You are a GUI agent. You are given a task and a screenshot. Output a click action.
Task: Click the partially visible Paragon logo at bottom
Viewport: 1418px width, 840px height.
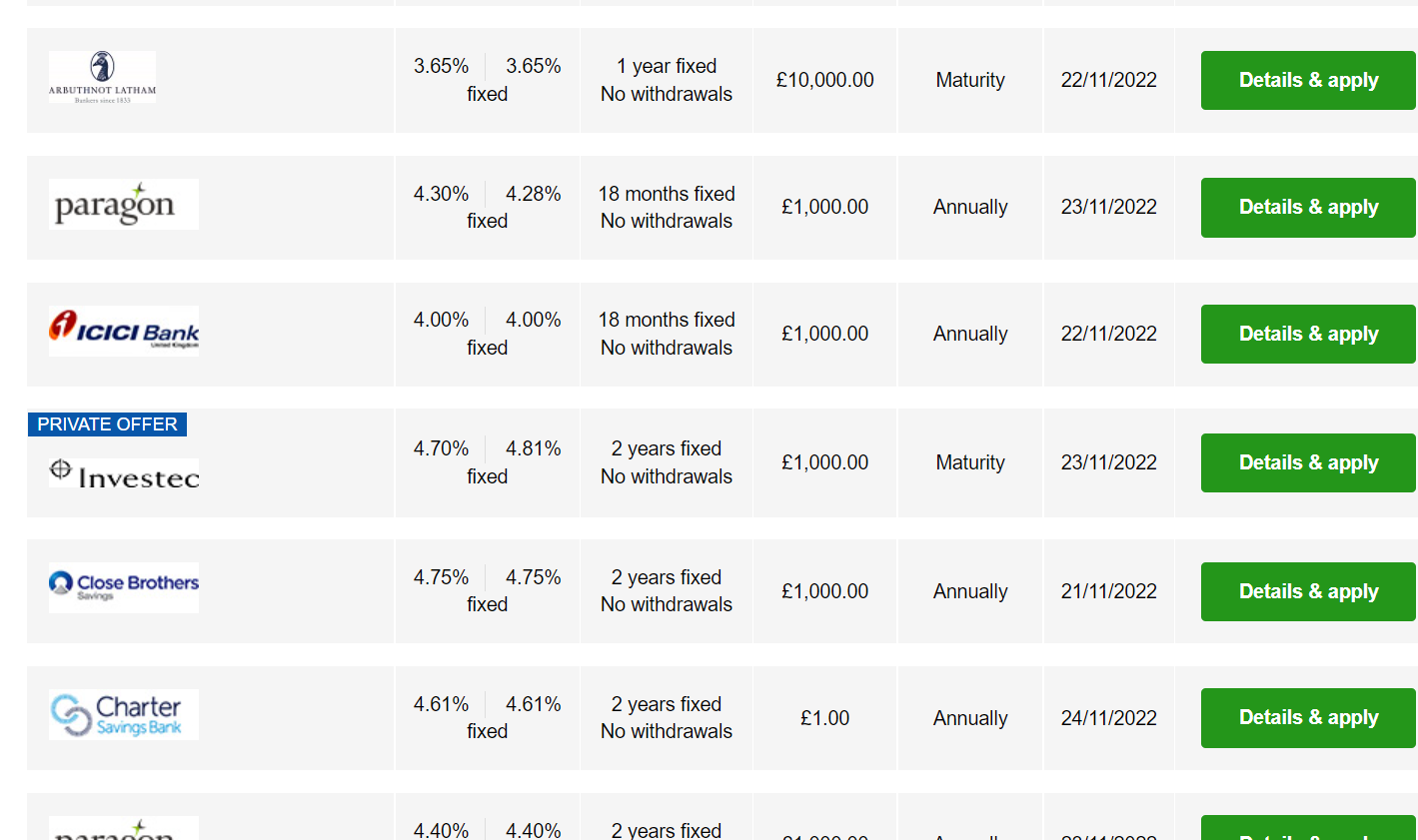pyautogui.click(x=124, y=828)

* * *

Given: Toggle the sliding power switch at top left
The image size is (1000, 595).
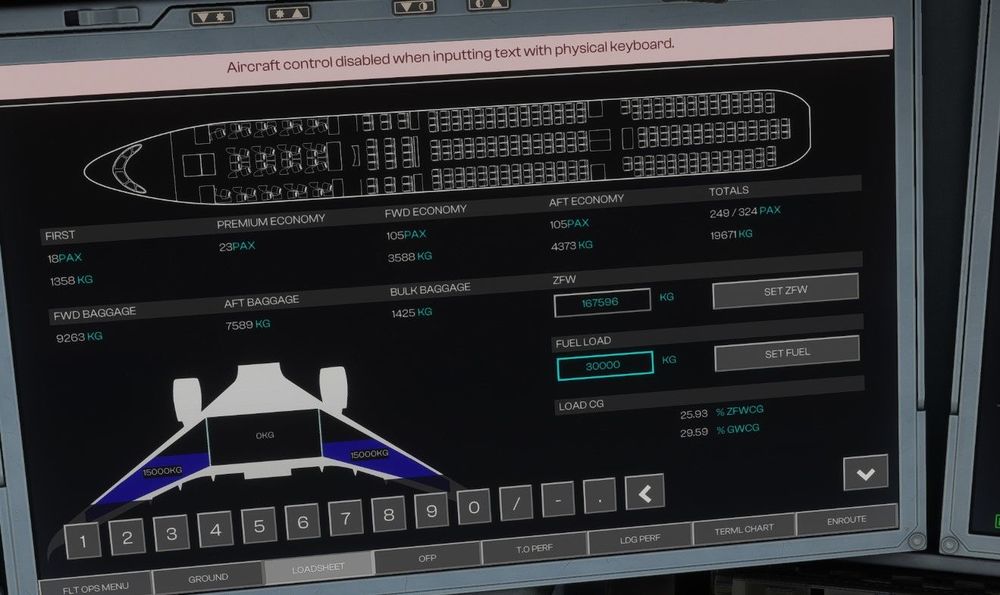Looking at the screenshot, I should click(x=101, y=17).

* * *

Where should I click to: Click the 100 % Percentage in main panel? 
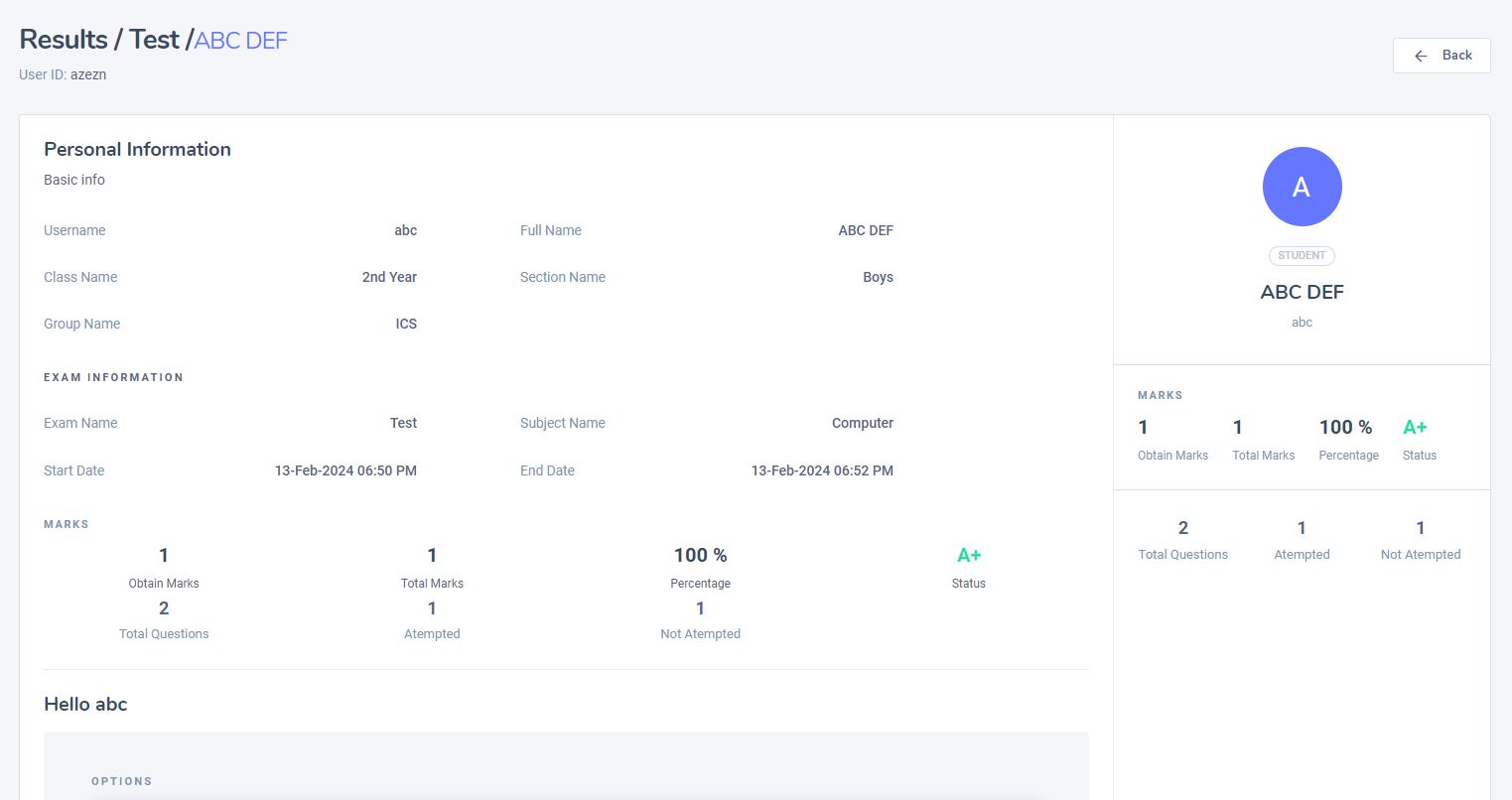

*TASK DESCRIPTION*:
Format the part of the records that opens with the line containing "You are a GUI" and closes with the line containing "pyautogui.click(x=124, y=828)", including both ends, as a Markdown table with the columns No. and Content. Skip blank lines and leave the pictures out.

*FULL RESPONSE*:
| No. | Content |
|---|---|
| 1 | You are a GUI agent. You are given a task and a screenshot. Output a click action. |
| 2 | Task: Click the partially visible Paragon logo at bottom |
| 3 | Viewport: 1418px width, 840px height. |
| 4 | pyautogui.click(x=124, y=828) |